## REQUIRED ACTION
Please repeat the line that has "Instruction: Print the" and all lines after it, exactly as they appear, through the end of the entries.

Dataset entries
Start of Block

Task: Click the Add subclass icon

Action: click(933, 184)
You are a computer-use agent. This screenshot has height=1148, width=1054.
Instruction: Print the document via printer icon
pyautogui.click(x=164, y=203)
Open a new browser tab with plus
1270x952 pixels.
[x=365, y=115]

End of Block

## SOLUTION
Instruction: Print the document via printer icon
pyautogui.click(x=164, y=203)
Open a new browser tab with plus
1270x952 pixels.
[x=365, y=115]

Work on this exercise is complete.